One noticeable difference is that GATK although the -glm BOTH option was turned on, did not call any insertions or deletions (INDELS) on chrM. Using Integrative Genomics Viewer (IGV), there does not appear to be enough reads supporting the deletions at positions 3105 and 3108. In contrast, the deletion at position 9905 had sufficient reads to support it. However, there appears to be an unusual amount of areas surrounding it in the form of colored bars (i.e. undercalls/overcalls) and black lines (deletions). For those that haven’t used IGV before, the bars/lines running horizontally are the reads which are mostly colored grey as they usually completely match with the reference.

Systematic Biases?

A public release of data would not be complete unless it included an E. coli data set. This release included 194X coverage PGM run from a 318 chip (C22-169). Despite the very high coverage, the supplied VCF file showed there were 36 INDELS, which were all deletions. There seems be a bias in undercalling G or C bases as they account for 33/36, while 4/36 were A or T undercalls. There was a deletion that involved undercalling both a G and a T and hence the appearance that I can’t add. 😳 These variants were counted manually and without a calculator so there may be a mistake anyways 🙂 Using IGV, I had a look at the sequence context for the A/T undercalls. All three (18297543545779, 4497732) have the exact same sequence context, that is AAAATTTT (click on each link to view IGV screen shot). There is a possibility that errors in mapping to low complexity or repetitive regions may also explain some of these instances.

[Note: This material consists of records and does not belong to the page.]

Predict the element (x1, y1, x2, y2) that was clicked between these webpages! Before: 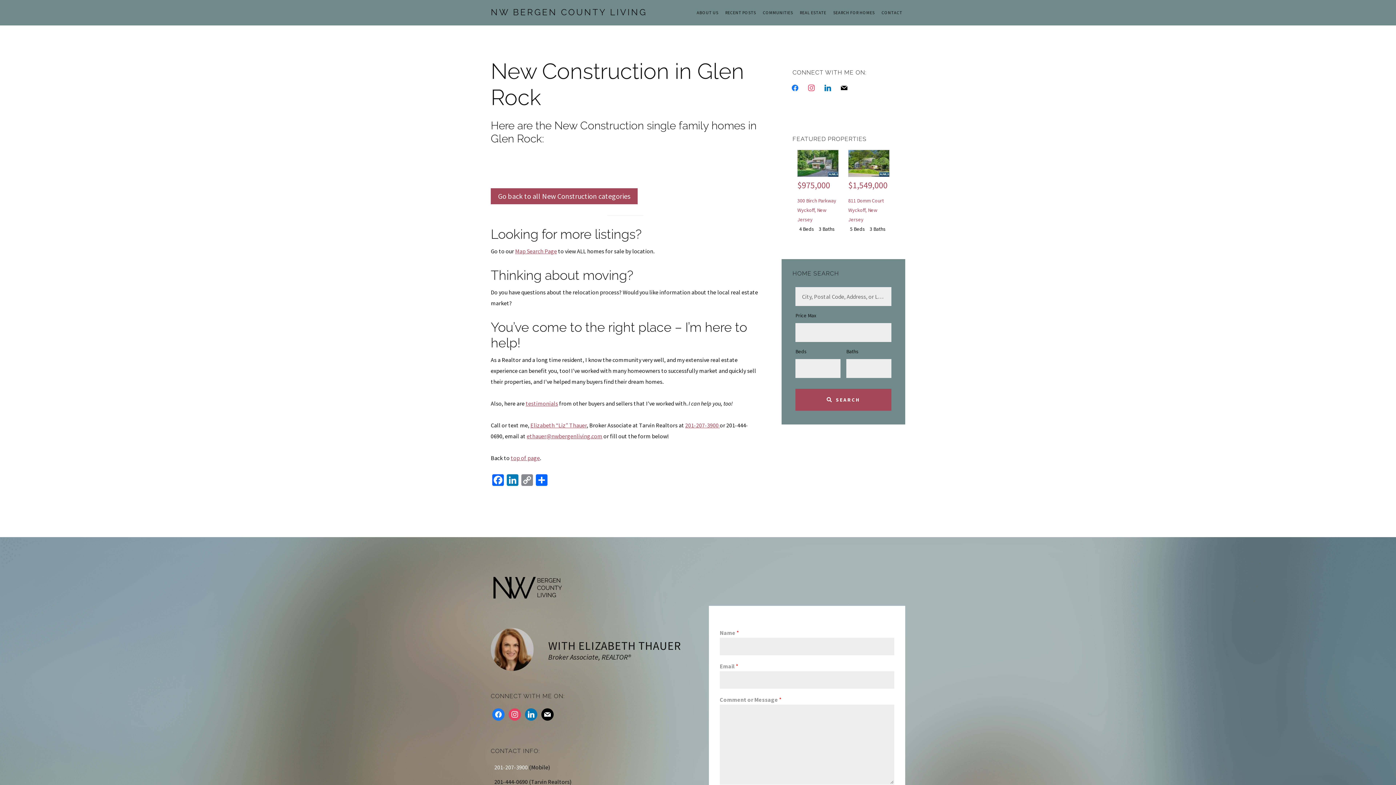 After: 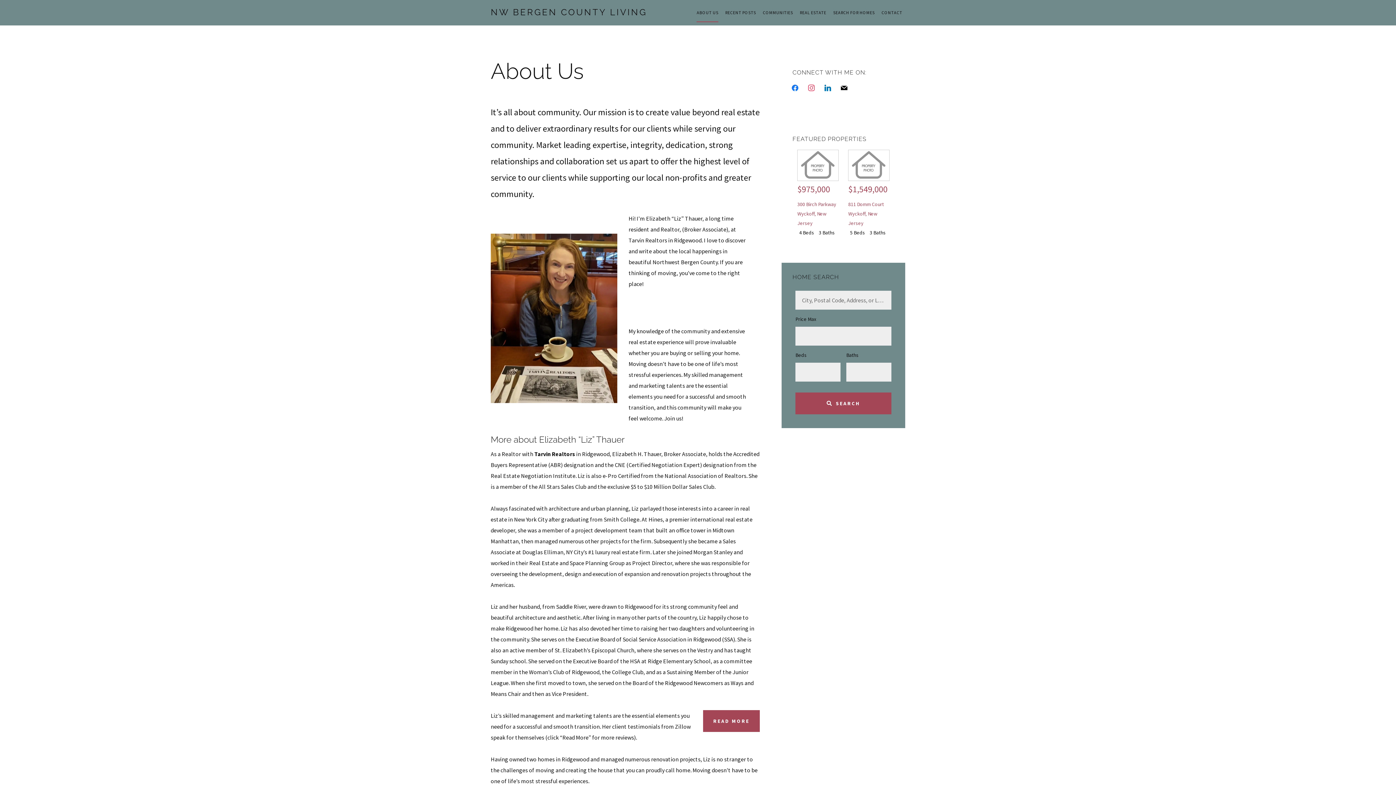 Action: bbox: (490, 572, 563, 579)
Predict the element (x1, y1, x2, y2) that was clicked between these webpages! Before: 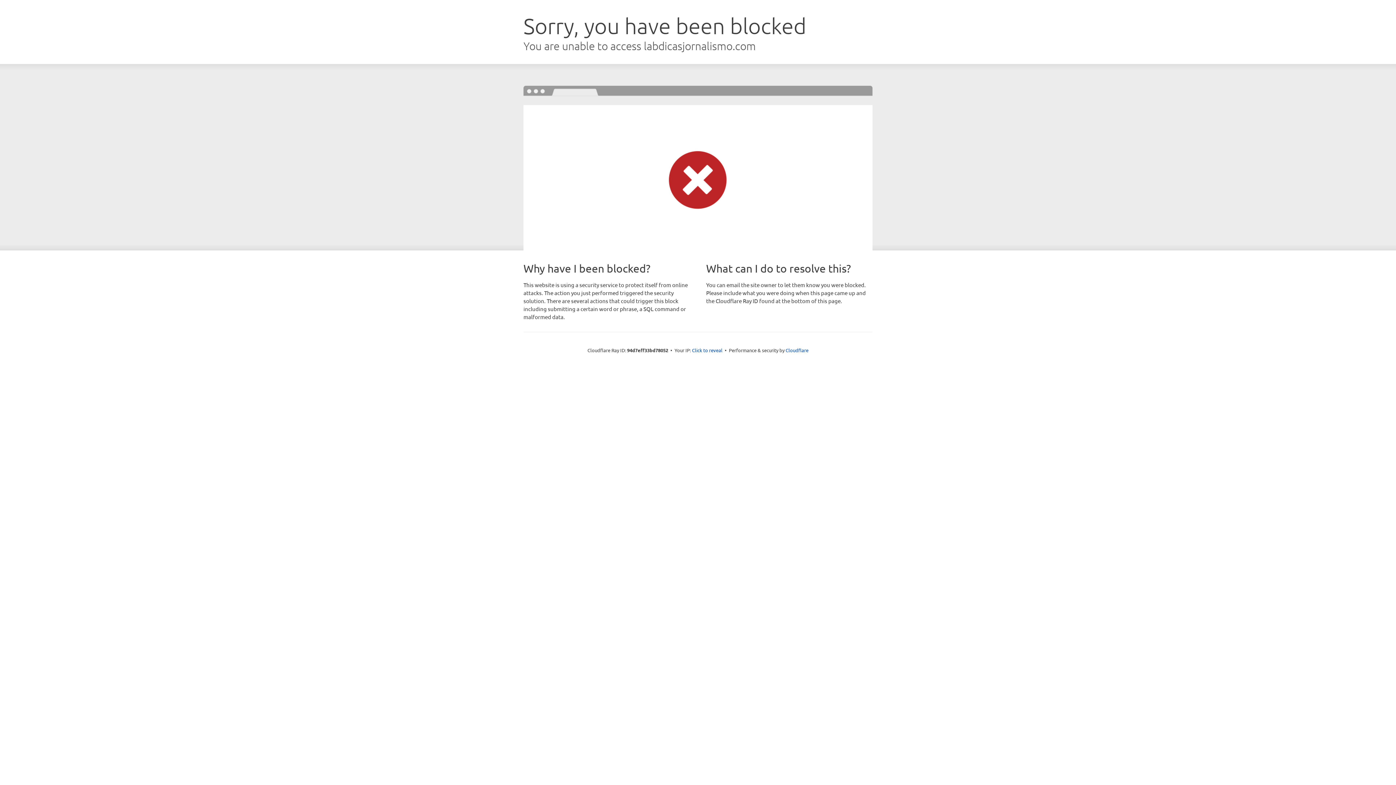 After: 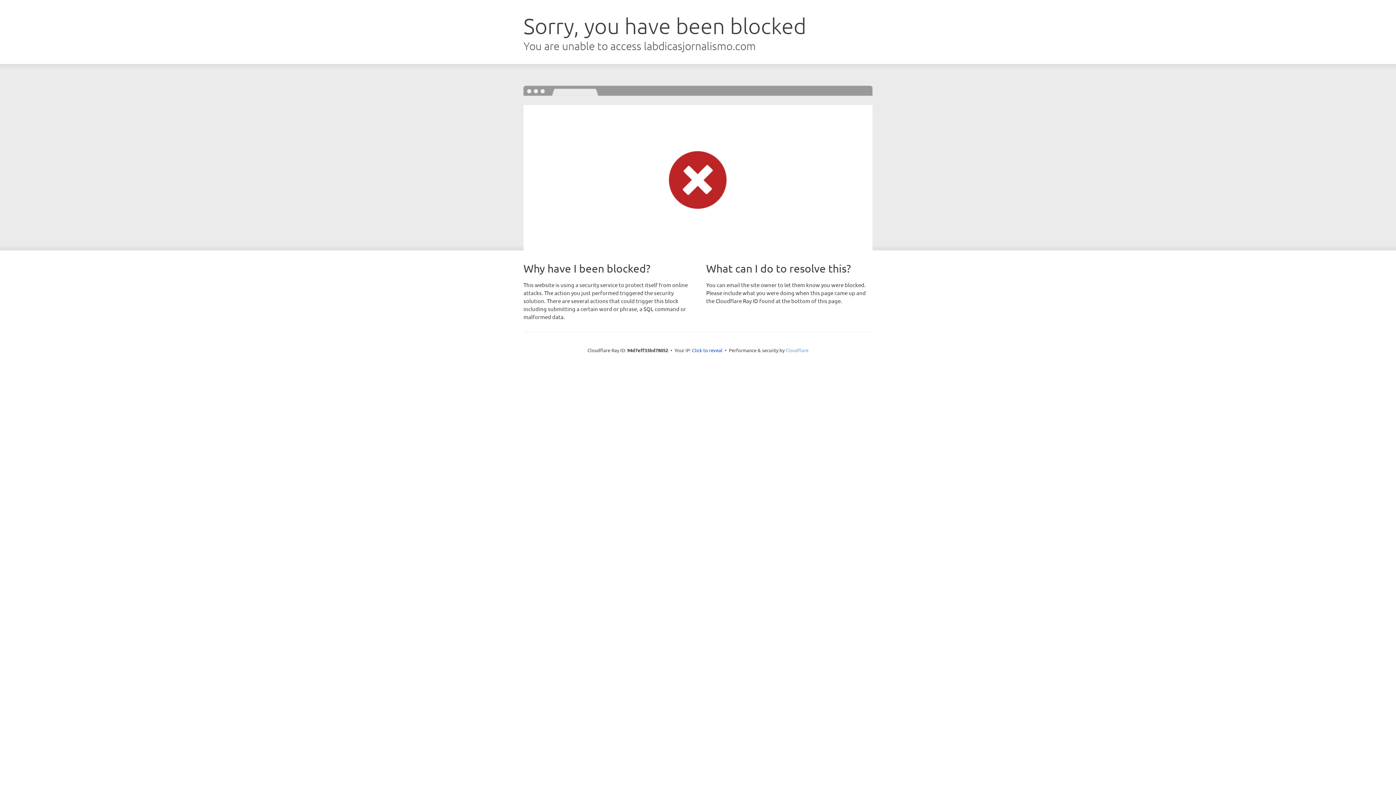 Action: label: Cloudflare bbox: (785, 347, 808, 353)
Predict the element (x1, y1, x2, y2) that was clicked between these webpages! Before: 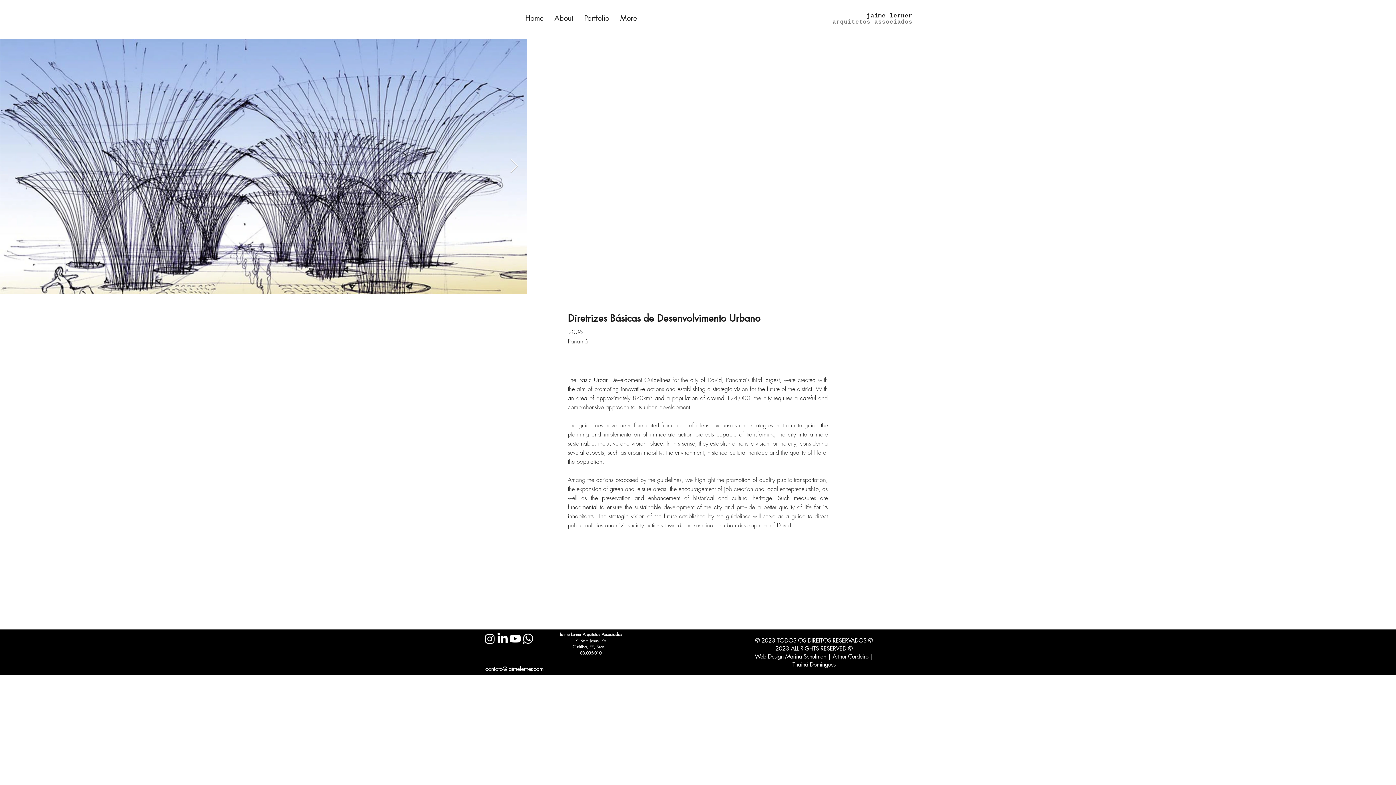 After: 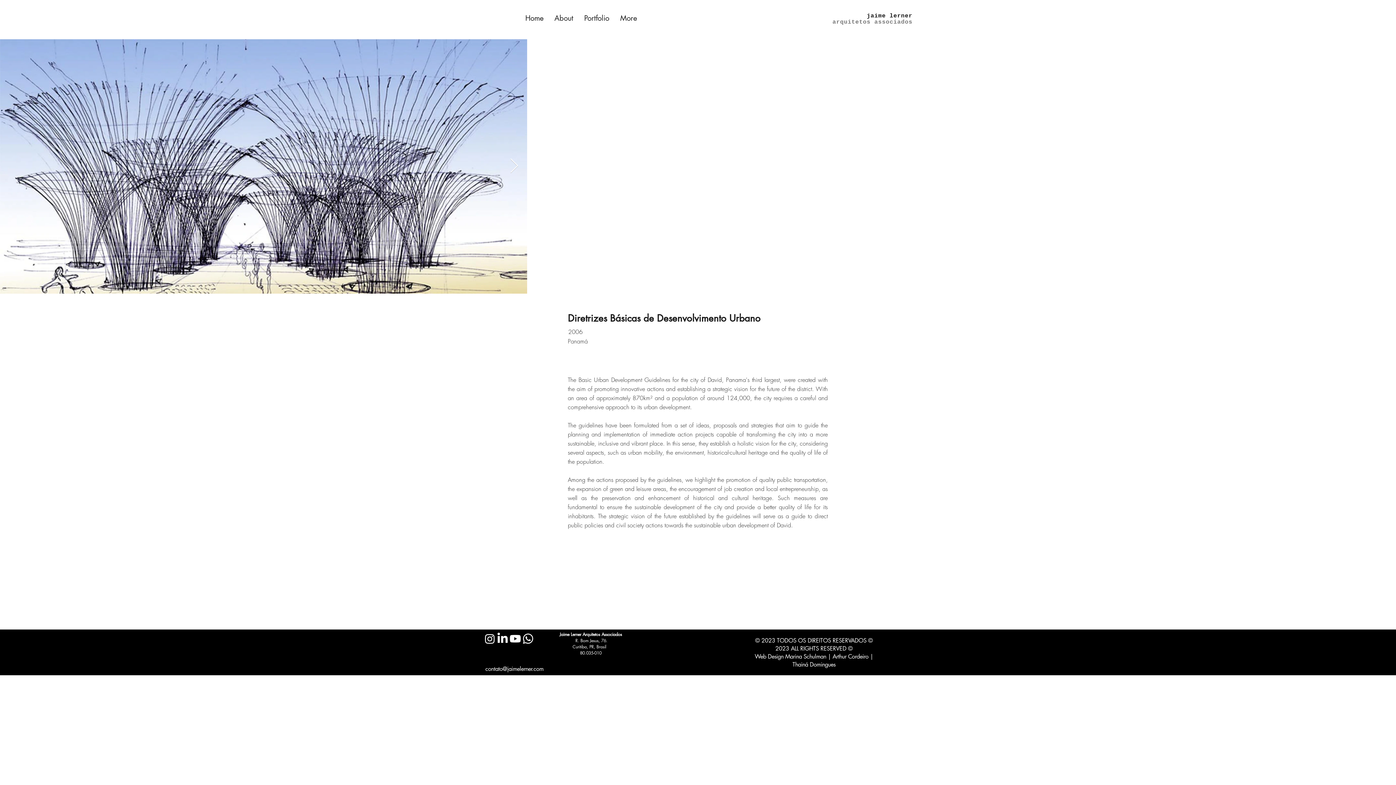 Action: bbox: (483, 632, 496, 645) label: Instagram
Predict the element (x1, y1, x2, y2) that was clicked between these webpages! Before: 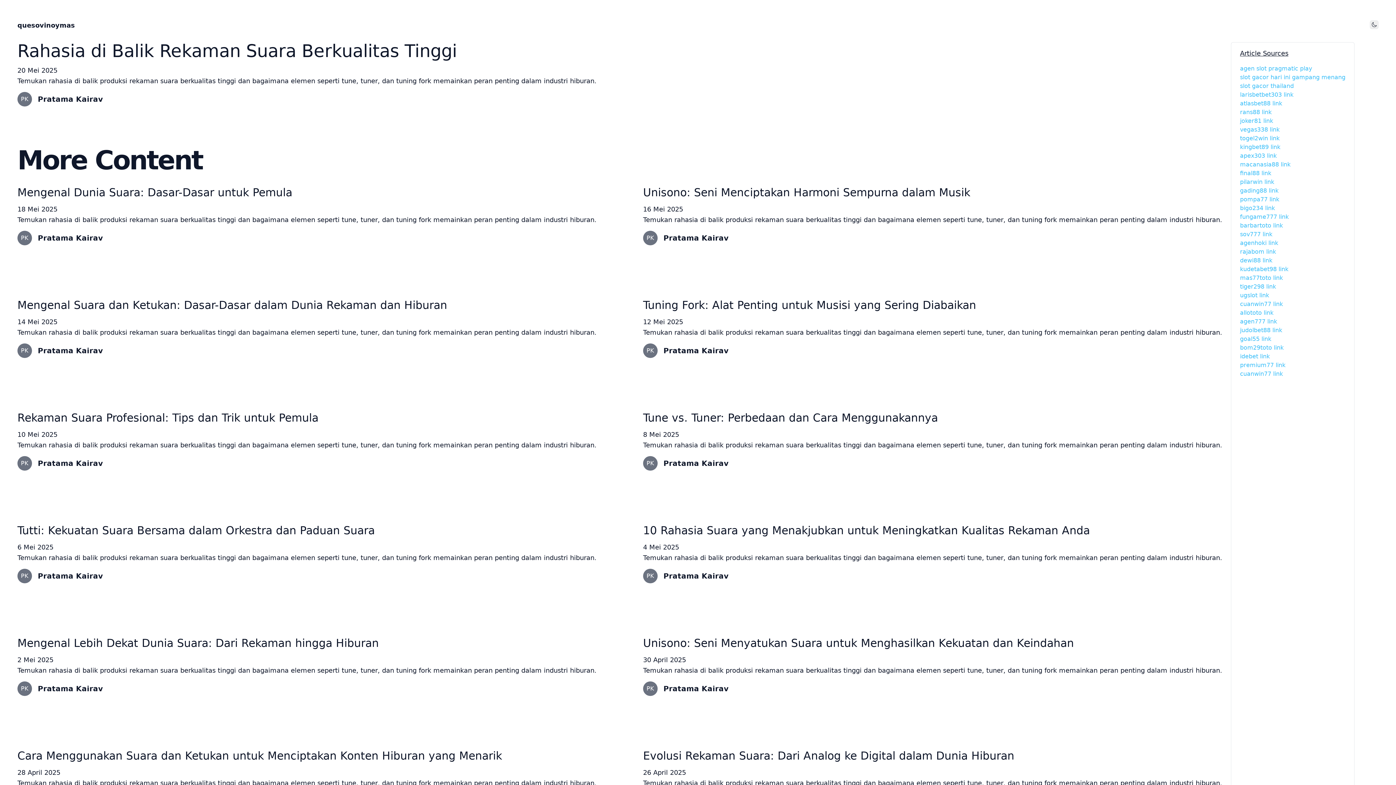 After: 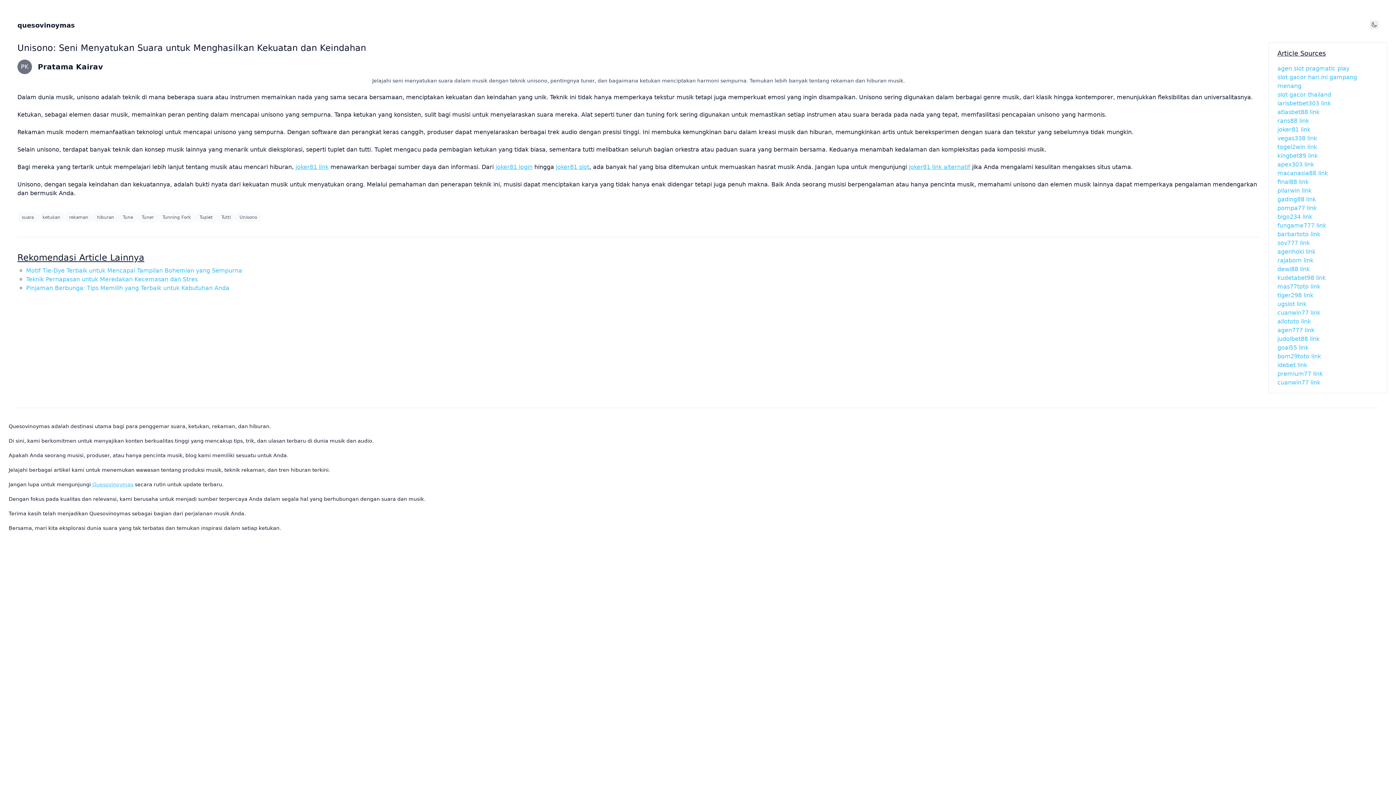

Using the same methodology to identify the G/C undercalls, will help to identify the systematic biases that still remain in terms of base calling. This in combination with Torrent Scout and the wealth of Test Fragments data available would be a good avenue to pursue for the Accuracy challenge. I’ll insert some details on the methods a little later.

Next week I’ll post regarding the contributions signal processing and base calling make in regards to accuracy. Until then back to my PhD thesis and having no life 😥

materials and methods

The hg19 reference file labelled ucsc.hg19.fasta was taken from the GATK 1.3 resource bundle directory.

tmap alignment

#tmap parameters taken from the supplied BAM file header
tmap mapall -R LB:hg19 -R CN:IonSoCal -R PU:PGM/318B
-R ID:16A7I -R SM:polymerase -R DT:2011-11-09T09:33:45
-R DS:100KMTph755uMedta559S788Q -R PL:IONTORRENT
-n 6 -f ucsc.hg19.fasta -r in.fastq -v map1 map2 map3 >
out.sam

#Create a sorted BAM file compatible with GATK
AddOrReplaceReadGroups.jar I=out.sam O=out.bam
SORT_ORDER=coordinate RGPL=454 RGSM=NS12911
RGPU=PGM/318B RGLB=hg19

bwasw alignment

bwa bwasw -t 8 ucsc.hg19 in.fastq > out.sam

#Create a sorted BAM file compatible with GATK
AddOrReplaceReadGroups.jar I=in.sam O=out.bam
SORT_ORDER=coordinate RGPL=454 RGSM=NS12911 RGPU=Random
RGLB=hg19

#all BAMs used as input to GATK must be indexed first
samtools index in.bam
#GATK indel local realignment against known indels

#Mark Duplicates
MarkDuplicates.jar I=in.bam O=out.bam

GATK variant calling

#Variant calling restricted to chrM
GenomeAnalysisTK.jar -et NO_ET -T UnifiedGenotyper -nt 8
-glm BOTH -R ucsc.hg19.fasta -I in.bam -o out.vcf
-L chrM:1-16571

Coverage Plot (Figure 1)

coverageBed -abam in.bam -b mt.bed -d > out.txt
#mt.bed
chrM    1       16571

Comparing two variant call sets (Figure 2)

GenomeAnalysisTK.jar -et NO_ET -T CombineVariants -R
ucsc.hg19.fasta --variant:C18 C18.vcf --variant:C24 C24.vcf
-o merged.vcf

Disclaimer: For the good of all mankind! This is purely my opinion and interpretations. I dedicate this post to the fish and chips I had two weeks ago at some random place in New Zealand called Tauranga!